20 Feet from Stardom is a 2013 American documentary film directed by documentary filmmaker Morgan Neville and produced by Gil Friesen, a music industry executive whose curiosity to know more about the lives of background singers inspired the making of the film.

The film follows the behind-the-scenes experiences of backup singers and stars Darlene Love, Judith Hill, Merry Clayton, Lisa Fischer, Tata Vega, and Jo Lawry, among many others. On March 2, 2014, it won the Academy Award for Best Documentary Feature at the 86th Academy Awards, 23 years after the similar documentary In the Shadow of the Stars (which focused on the members of an opera chorus instead of its stars) won the same award.

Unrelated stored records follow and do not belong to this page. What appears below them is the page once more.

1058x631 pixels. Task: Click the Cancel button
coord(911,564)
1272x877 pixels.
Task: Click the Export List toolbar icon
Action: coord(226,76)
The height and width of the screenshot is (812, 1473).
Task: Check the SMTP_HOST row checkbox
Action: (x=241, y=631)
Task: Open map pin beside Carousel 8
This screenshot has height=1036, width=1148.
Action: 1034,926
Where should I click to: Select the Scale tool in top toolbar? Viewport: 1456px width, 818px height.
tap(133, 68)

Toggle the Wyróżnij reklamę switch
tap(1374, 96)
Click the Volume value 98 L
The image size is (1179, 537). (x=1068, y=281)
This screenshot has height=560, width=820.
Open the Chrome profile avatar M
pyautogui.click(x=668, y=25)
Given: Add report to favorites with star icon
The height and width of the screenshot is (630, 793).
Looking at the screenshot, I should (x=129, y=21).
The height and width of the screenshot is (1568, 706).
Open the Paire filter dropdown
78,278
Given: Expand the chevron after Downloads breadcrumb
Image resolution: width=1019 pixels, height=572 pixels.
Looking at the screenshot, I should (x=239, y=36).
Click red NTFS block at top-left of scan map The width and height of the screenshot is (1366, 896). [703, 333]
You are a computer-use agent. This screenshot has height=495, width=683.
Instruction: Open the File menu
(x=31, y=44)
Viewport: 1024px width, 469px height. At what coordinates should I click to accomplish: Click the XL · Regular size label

Lisa Fischer said of backup singing:  "I reject the notion that the job you excel at is somehow not enough to aspire to, that there has to be something more. I love supporting other artists." She added: "Some people will do anything to be famous. I just wanted to sing."

Cast

 Lou Adler
 Stevvi Alexander
 Patti Austin
 Chris Botti
 Ava Cherry
 Merry Clayton
 Sheryl Crow
 Lisa Fischer
 Susaye Greene
 Judith Hill
 Mick Jagger
 Mable John
 Gloria Jones
 David Lasley
 Jo Lawry
 Claudia Lennear
 Darlene Love
 Lynn Mabry
 Bette Midler
 Cindy Mizelle
 Janice Pendarvis
 Nicki Richards
 Bruce Springsteen
 Sting
 Rose Stone (née Stewart)
 Tata Vega
 Martha Wash
 The Waters (Oren, Maxine and Julia Waters)
 Stevie Wonder

 Archival footage

 David Bowie
 Ray Charles
 Michael Jackson
 Elton John
 Tom Jones
 David Letterman
 Kylie Minogue
 Ike & Tina Turner
 Luther Vandross

Release
On January 17, 2013, the film premiered at the 2013 Sundance Film Festival. At Sundance, the film was acquired by Radius-The Weinstein Company and was released nationwide on June 14, 2013. The film was also acquired for international distribution by Elle Driver / Wild Bunch. The film was screened at many film festivals in 2013 including, South by Southwest Film Festival, True/False Film Festival, Full Frame Documentary Film Festival, Hawaii International Film Festival, Philadelphia Music Film Festival, RiverRun Film Festival, San Francisco Film Festival, Seattle International Film Festival, Montclair Film Festival, among others.

Reception

Box office 
The film was a box office success, grossing $4,946,445 in the domestic box office and $898,560 internationally for a worldwide total of $5,845,005.

Critical reception 
20 Feet from Stardom received critical acclaim. The review aggregator website Rotten Tomatoes reports a 99% approval rating with an average rating of 8/10 based on 128 reviews. The website's critical consensus reads "Rich, insightful, and occasionally heartbreaking, 20 Feet From Stardom is an energetic tribute to the passion, talent, and hard work of backup singers." Metacritic gave the film a score of 83 out of 100, based on 25 reviews, indicating "universal acclaim".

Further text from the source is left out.